◆ Exercise directions ◆
Beginning at the line containing "You are a GUI", give again every line through the end of the data, unchanged and with both ends included. Drop any pictures.
━━━━━ Data shown ━━━━━
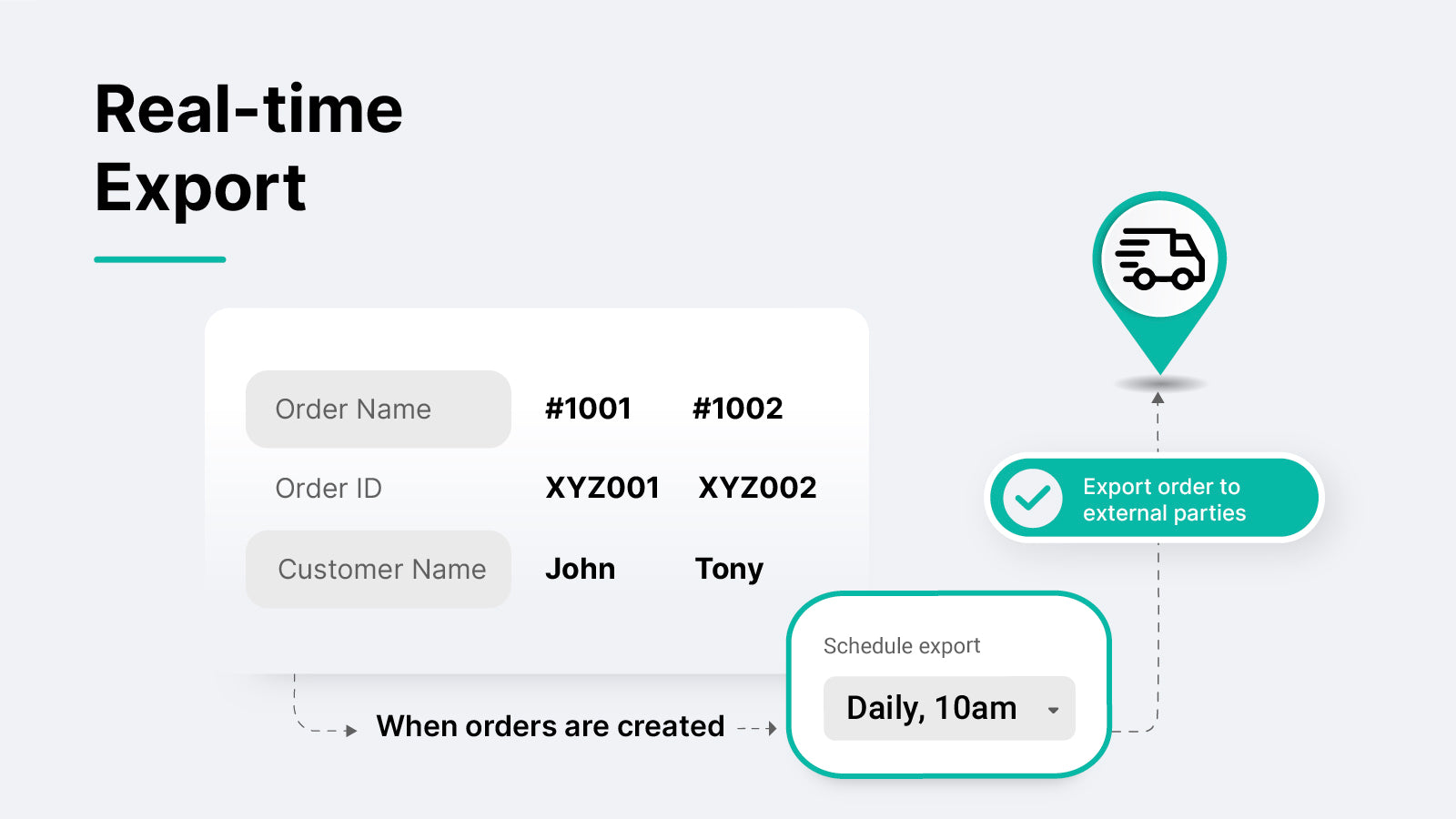Click customer name Tony
Viewport: 1456px width, 819px height.
(x=729, y=569)
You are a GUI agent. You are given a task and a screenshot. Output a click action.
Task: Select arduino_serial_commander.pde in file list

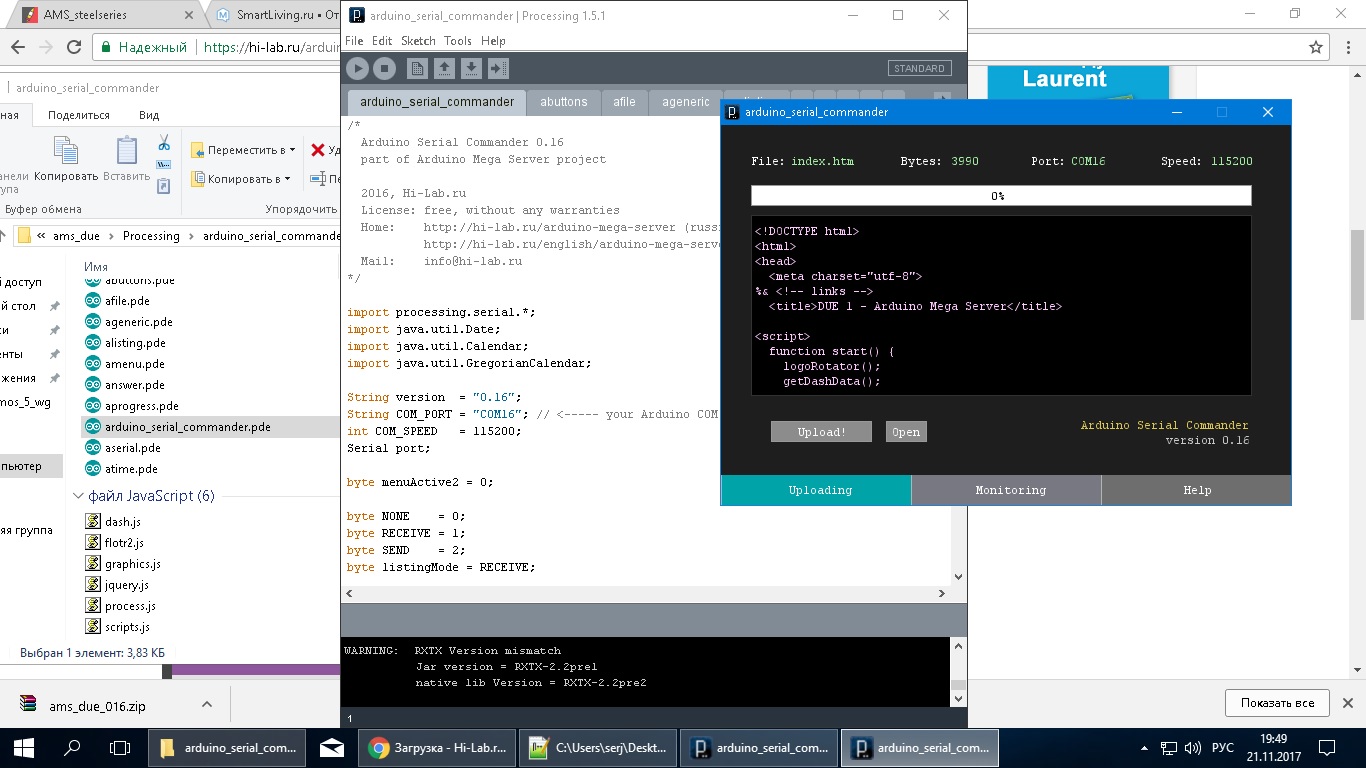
━━━━━
◆ Response to the task ◆
You are a GUI agent. You are given a task and a screenshot. Output a click action.
Task: Select arduino_serial_commander.pde in file list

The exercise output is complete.